刻蚀演化仿真及关键参数优化

发布时间：2018-04-21 05:31

本文选题：刻蚀仿真 + 线算法　；参考：《清华大学》2015年硕士论文

【摘要】：集成电路技术的快速发展对生产工艺提出了越来越高的要求。而刻蚀作为集成电路生产过程中的一个重要环节,其工艺参数对刻蚀结果有着很大的影响。通过刻蚀试验获得工艺参数的方法,效率低,成本高。而通过仿真研究刻蚀演化过程,分析不同工艺参数对刻蚀结果的影响,可以节省大量的人力、物力和财力。针对等离子刻蚀过程,本文研究了几种不同的算法,分别设计实现了二维和三维刻蚀演化仿真工具,并通过与实验结果比较验证了方法的有效性。此外,由于仿真过程中的相关参数求取困难,通过引入实验数据,对比实验与仿真之间的差异,利用优化方法对这些参数进行优化,使得仿真结果更加准确。
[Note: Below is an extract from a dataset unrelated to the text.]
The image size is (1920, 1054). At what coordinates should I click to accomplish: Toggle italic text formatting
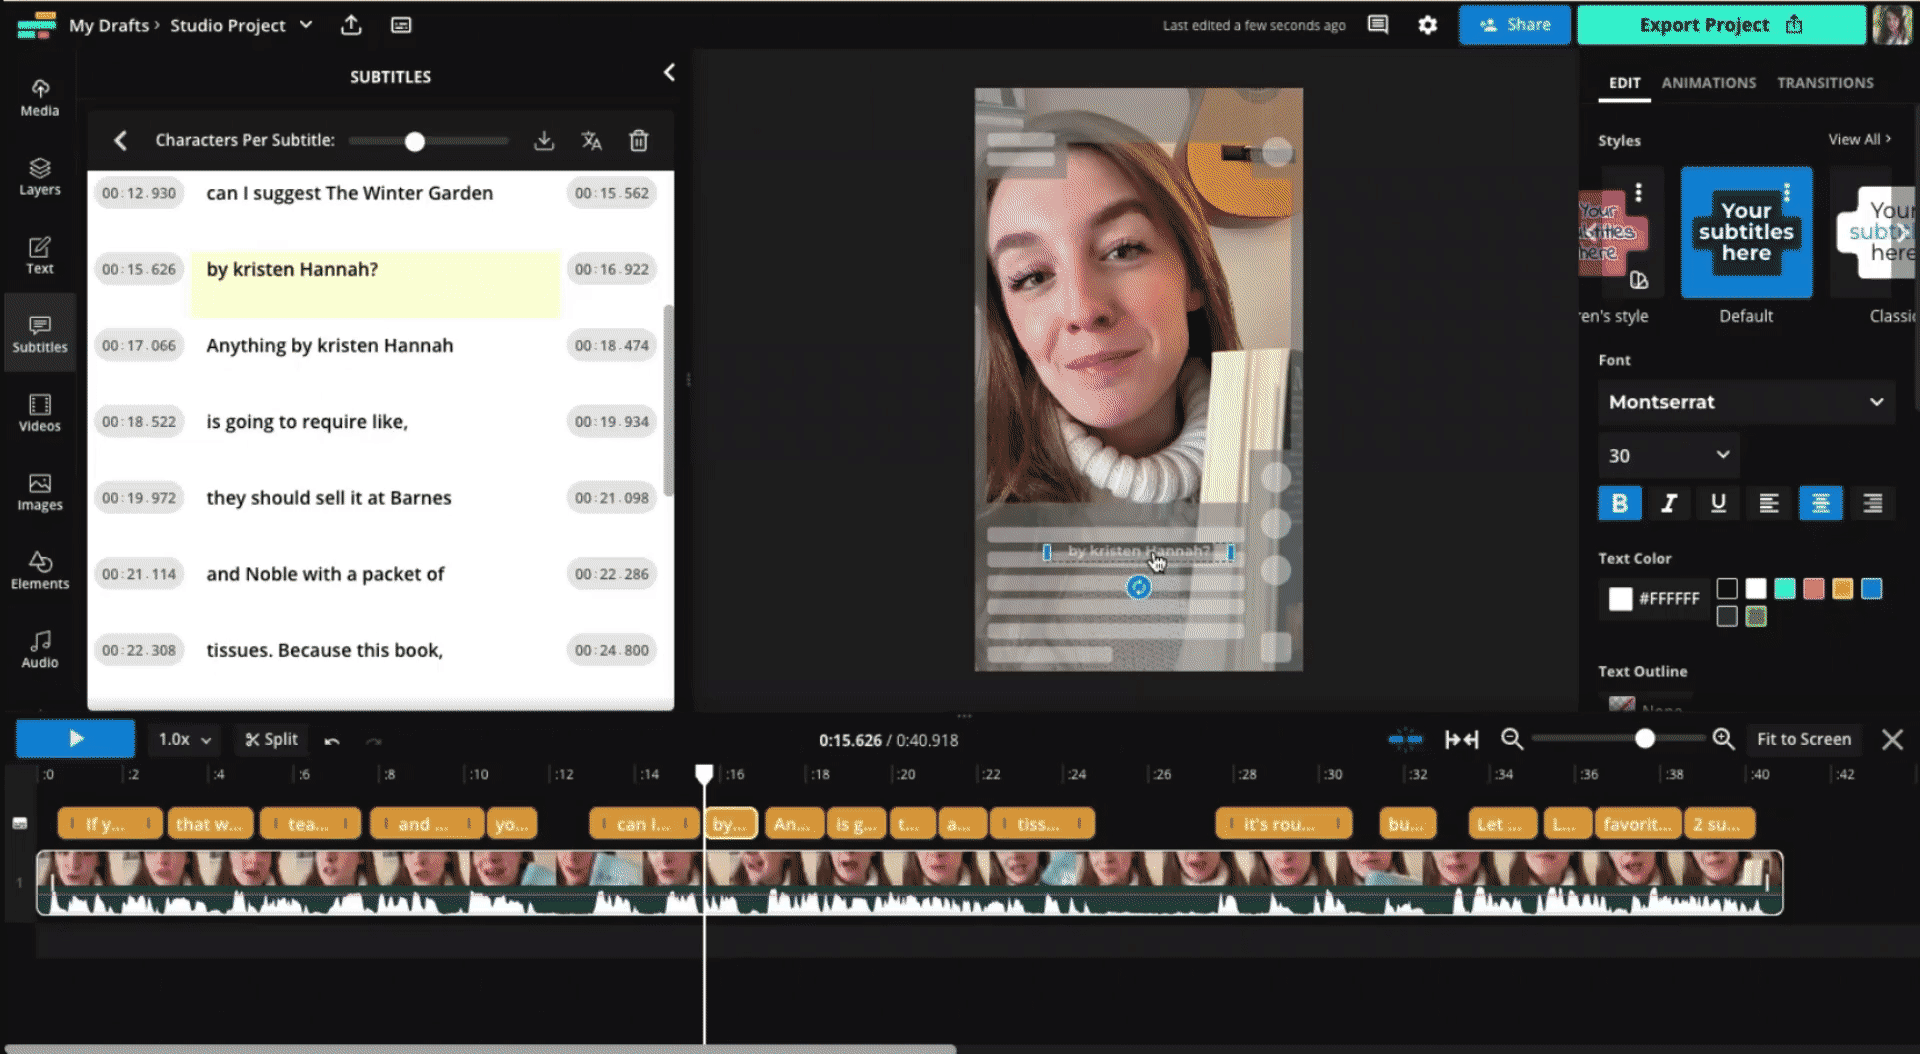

本文主要完成了如下的研究工作:1)提出一种新的基于线算法和分子动力学相结合的二维刻蚀演化方法,实现了跨尺度的刻蚀演化仿真。应用分子动力学方法计算到达模型表面的粒子的实际刻蚀效果,并将其折算成局部刻蚀率返回给线算法,从而更新下一步的剖面形貌。该方法简化了相关参数,扩大了仿真方法的适用范围,实现了对刻蚀过程的二维表面演化仿真。2)改进了一种基于元胞自动机的三维刻蚀演化仿真方法。通过对模型压缩表示优化模型,使得演化过程中空间需求降低;同时利用刻蚀产额等效粒子对基底材料表面的刻蚀效果,降低了仿真实施的难度。通过研究不同实验条件对刻蚀结果的影响,验证了算法在进行三维刻蚀演化中的有效性。3)提出了依据实验数据来优化刻蚀产额参数的方法。通过实际的刻蚀剖面和模拟剖面之间的对比,设定适应度函数将刻蚀产额参数求解问题转化为最优化问题。应用序优化方法和禁忌搜索算法相结合来解决这个优化问题,通过优化参数获得更加准确的仿真结果。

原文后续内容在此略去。